▼

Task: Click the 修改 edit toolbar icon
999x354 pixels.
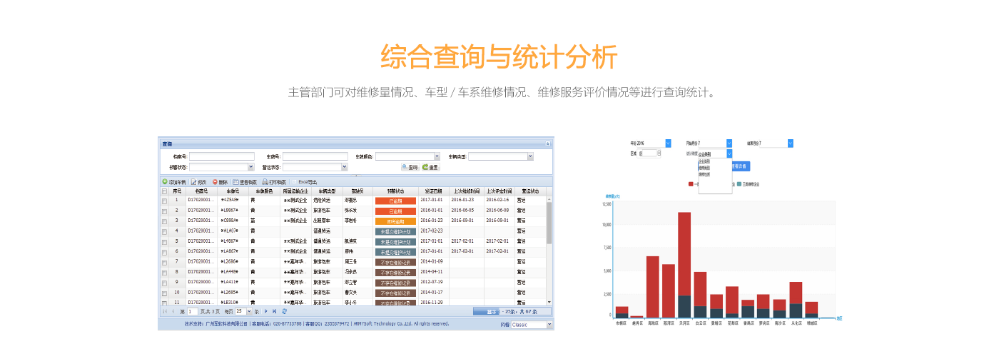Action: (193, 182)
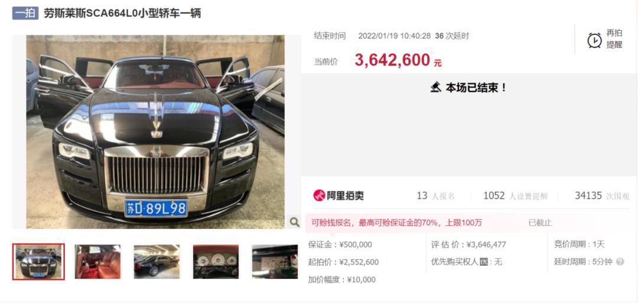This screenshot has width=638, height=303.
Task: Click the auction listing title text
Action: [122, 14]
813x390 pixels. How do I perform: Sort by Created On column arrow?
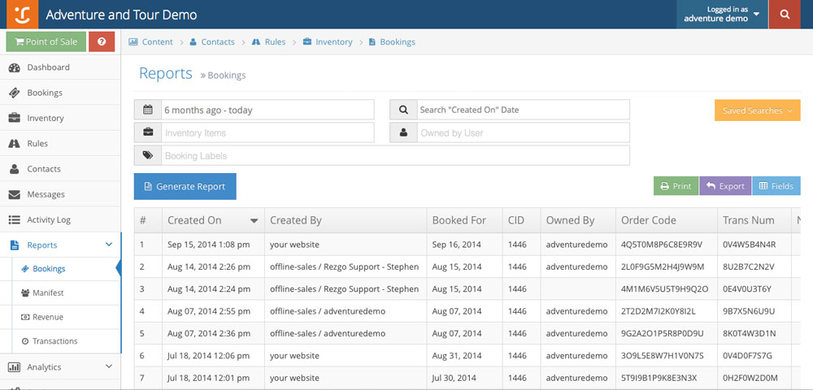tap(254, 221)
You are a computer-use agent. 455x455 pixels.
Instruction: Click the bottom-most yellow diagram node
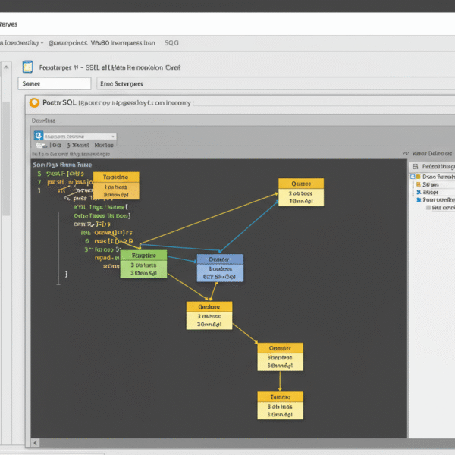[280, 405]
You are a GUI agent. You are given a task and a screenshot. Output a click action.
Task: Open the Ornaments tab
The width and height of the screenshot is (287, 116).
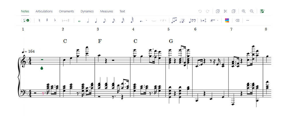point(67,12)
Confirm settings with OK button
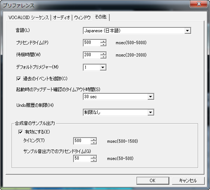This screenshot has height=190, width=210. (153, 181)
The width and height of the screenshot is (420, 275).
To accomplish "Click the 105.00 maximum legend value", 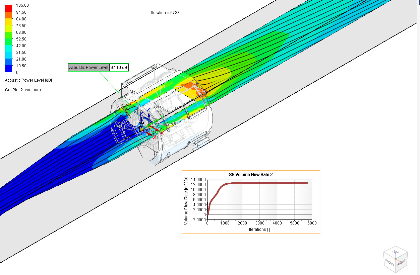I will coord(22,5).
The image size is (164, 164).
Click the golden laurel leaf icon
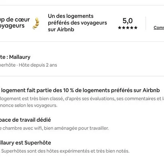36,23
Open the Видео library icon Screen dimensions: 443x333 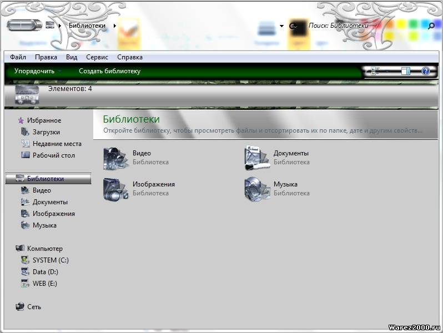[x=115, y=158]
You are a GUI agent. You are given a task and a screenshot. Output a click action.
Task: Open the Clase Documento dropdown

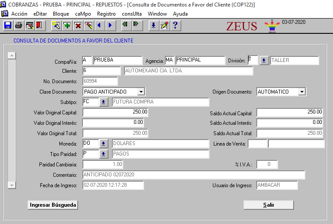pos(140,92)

▲
▼

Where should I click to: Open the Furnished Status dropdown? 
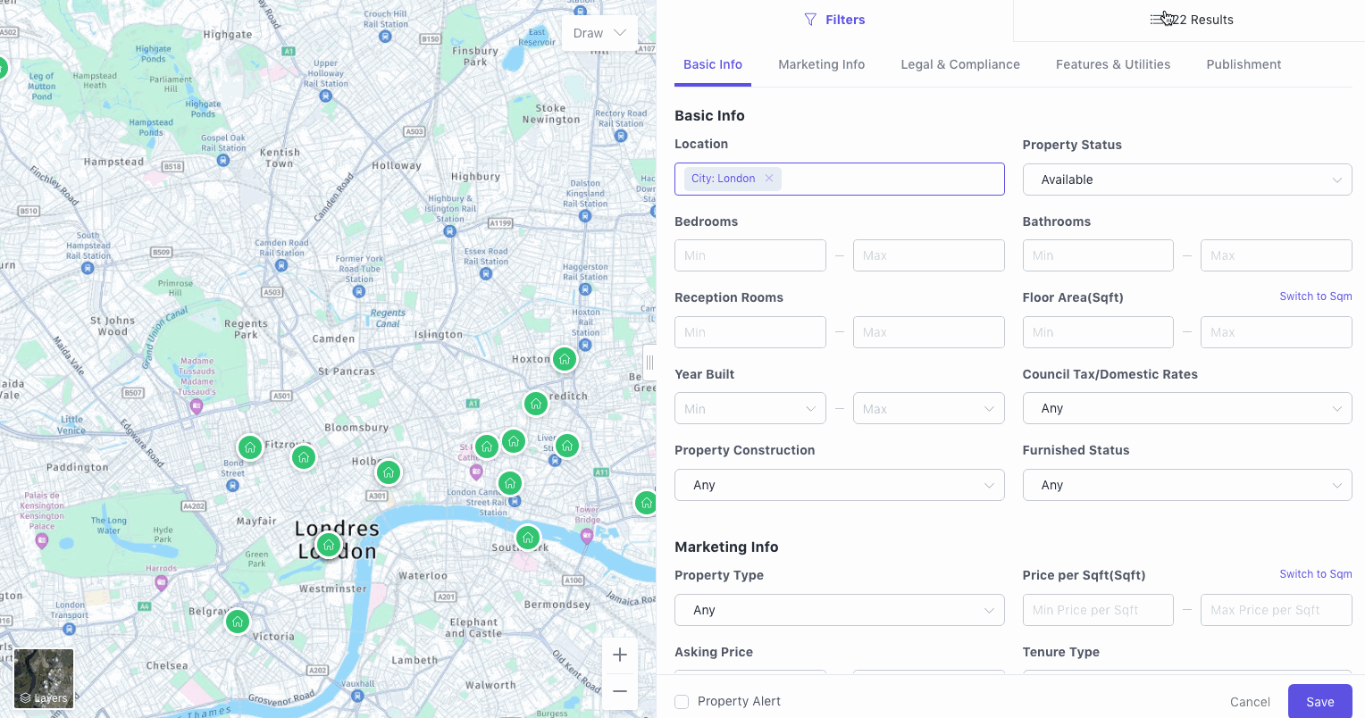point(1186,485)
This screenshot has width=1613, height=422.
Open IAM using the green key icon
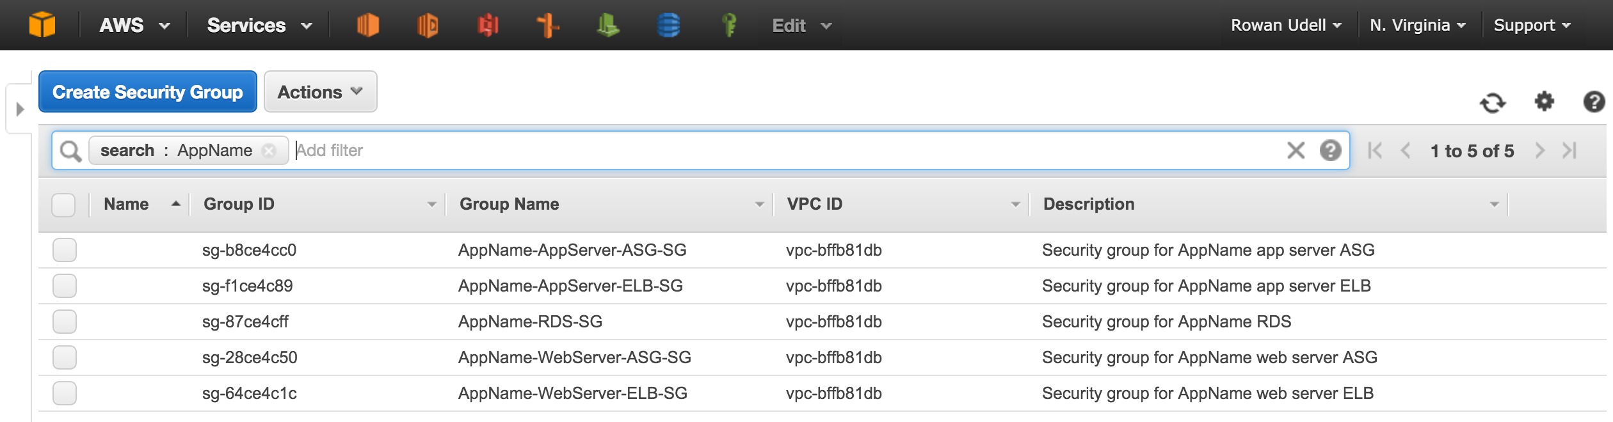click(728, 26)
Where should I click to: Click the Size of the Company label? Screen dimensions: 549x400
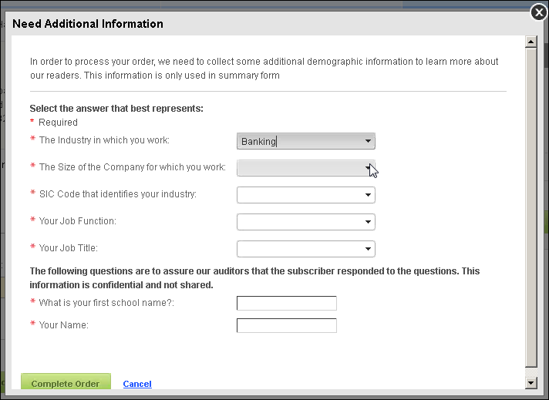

▲

TASK STATEMENT: Nothing but the lines from the one containing "Open IAM using the green key icon" through the one containing "Where should I click to: Click" should appear, copied exactly from the material above and without pictures.

SOLUTION:
Open IAM using the green key icon
click(728, 26)
Where should I click to: Click the Size of the Company label? Screen dimensions: 549x400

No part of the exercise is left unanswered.